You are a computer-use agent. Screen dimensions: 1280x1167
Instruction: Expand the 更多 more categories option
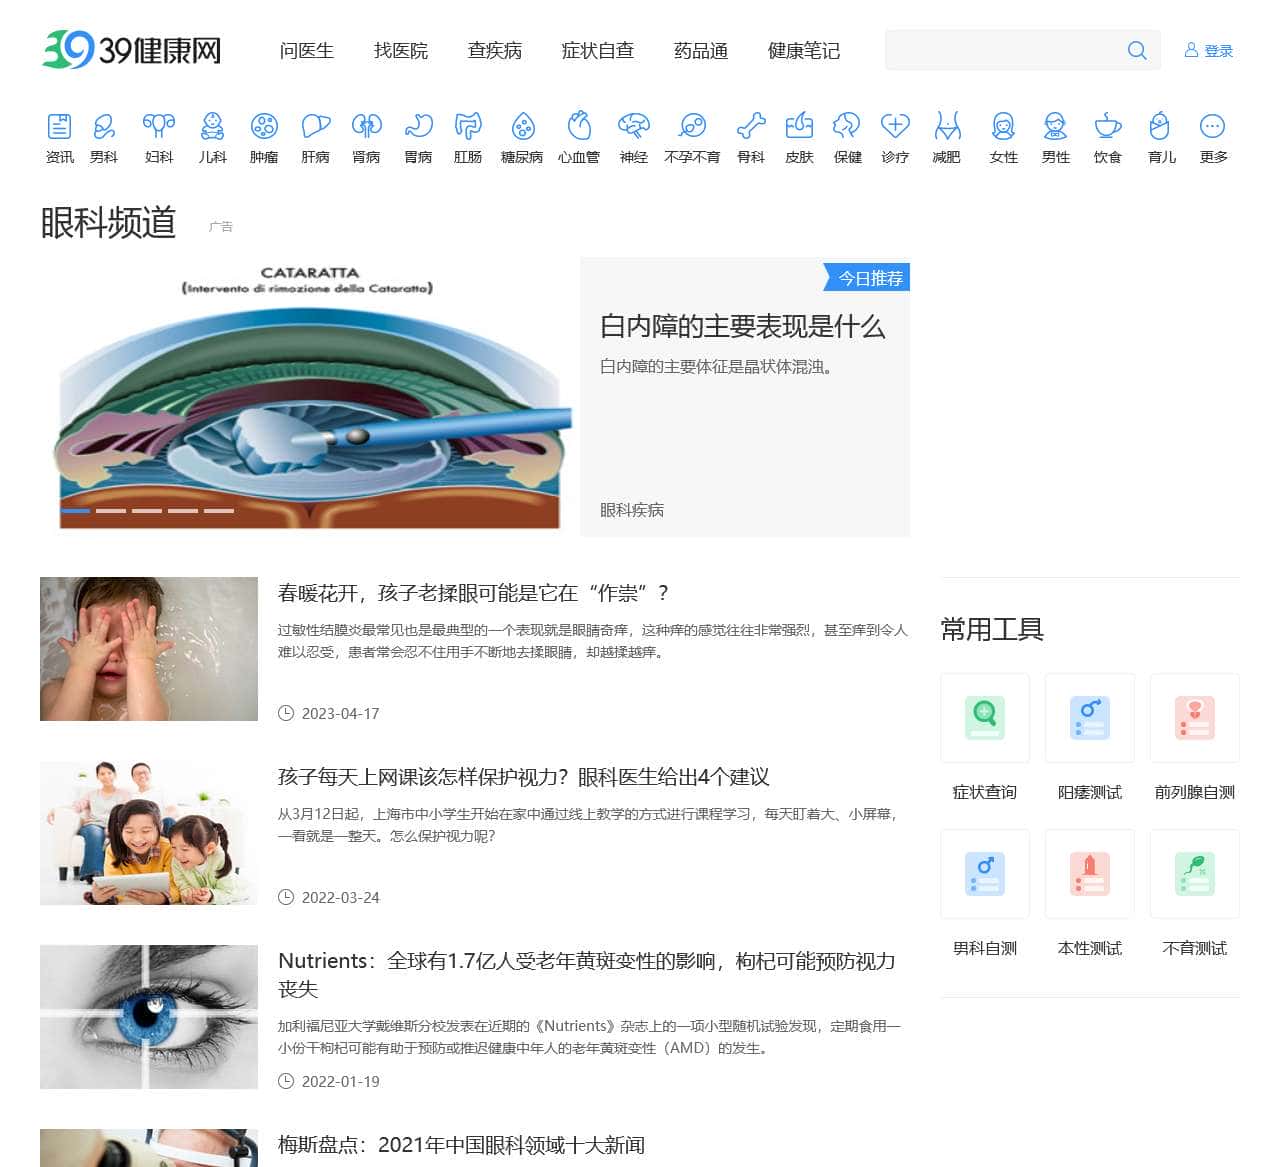tap(1212, 128)
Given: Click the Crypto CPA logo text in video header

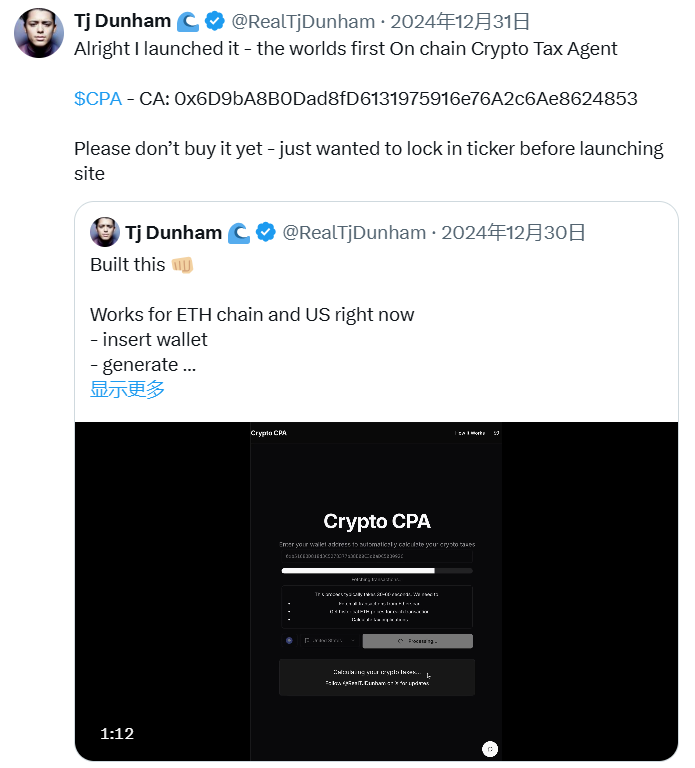Looking at the screenshot, I should [x=268, y=433].

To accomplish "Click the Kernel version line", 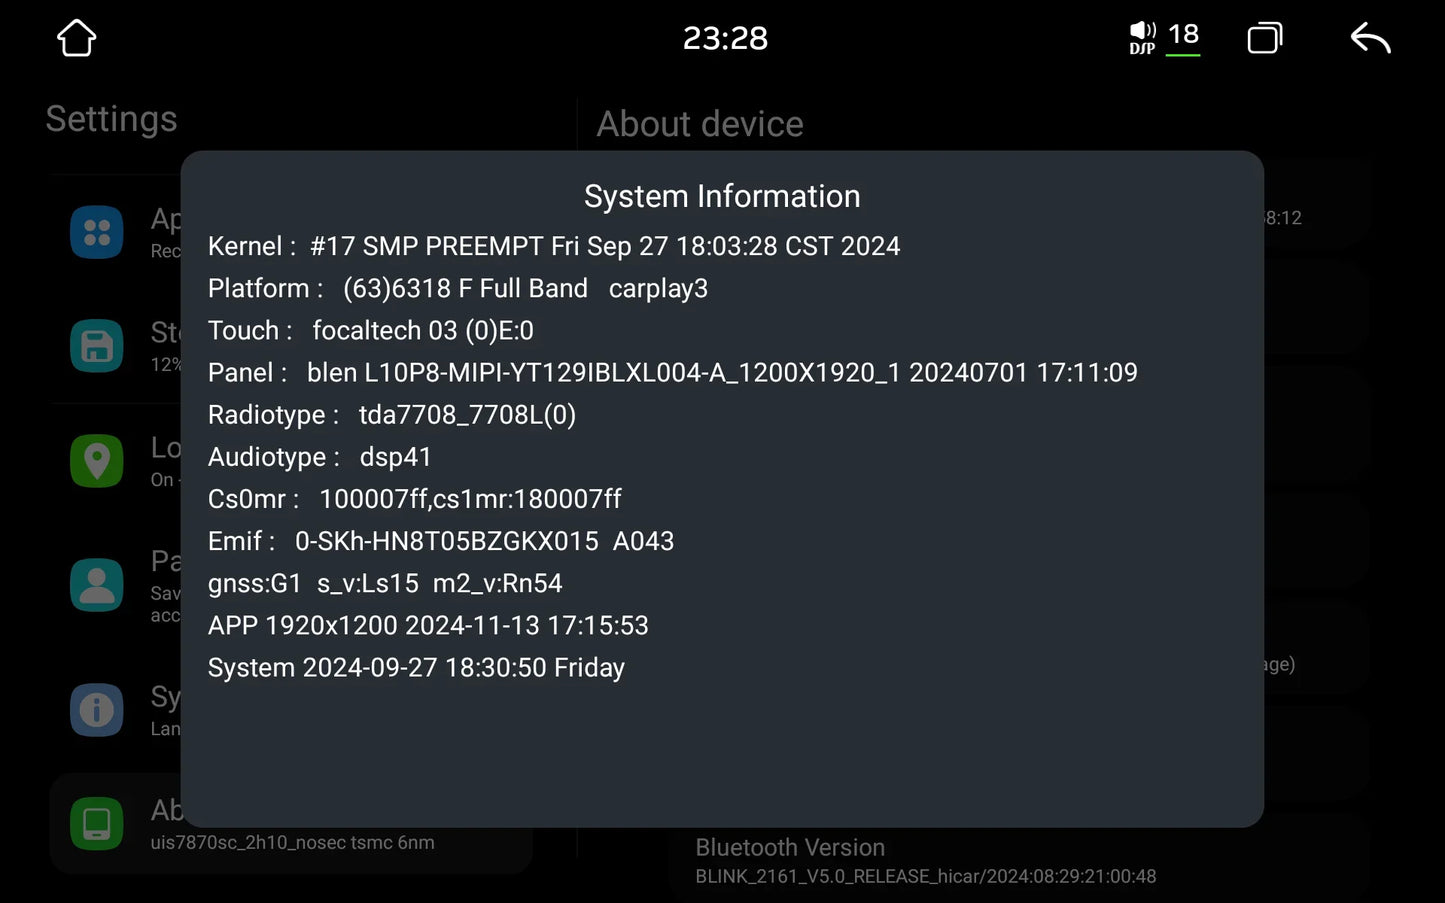I will [x=554, y=246].
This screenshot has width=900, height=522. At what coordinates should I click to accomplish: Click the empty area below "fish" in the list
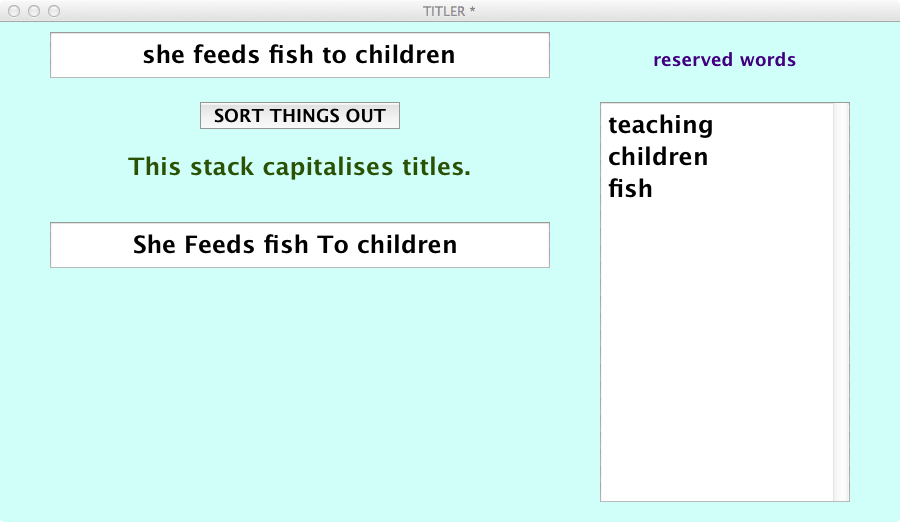715,350
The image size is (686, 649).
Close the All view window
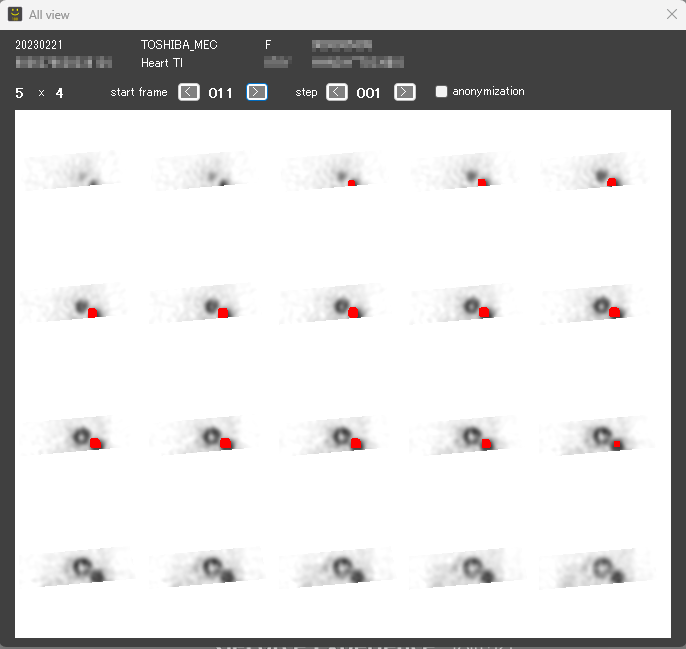tap(671, 15)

· · ·

▶ _Aim of the task_: Beginning with the line that contains "The image size is (686, 649).", reproduce every line through the end of the records above exactly, leaving pictures out.

▶ _Response to the task_:
The image size is (686, 649).
Close the All view window
tap(671, 15)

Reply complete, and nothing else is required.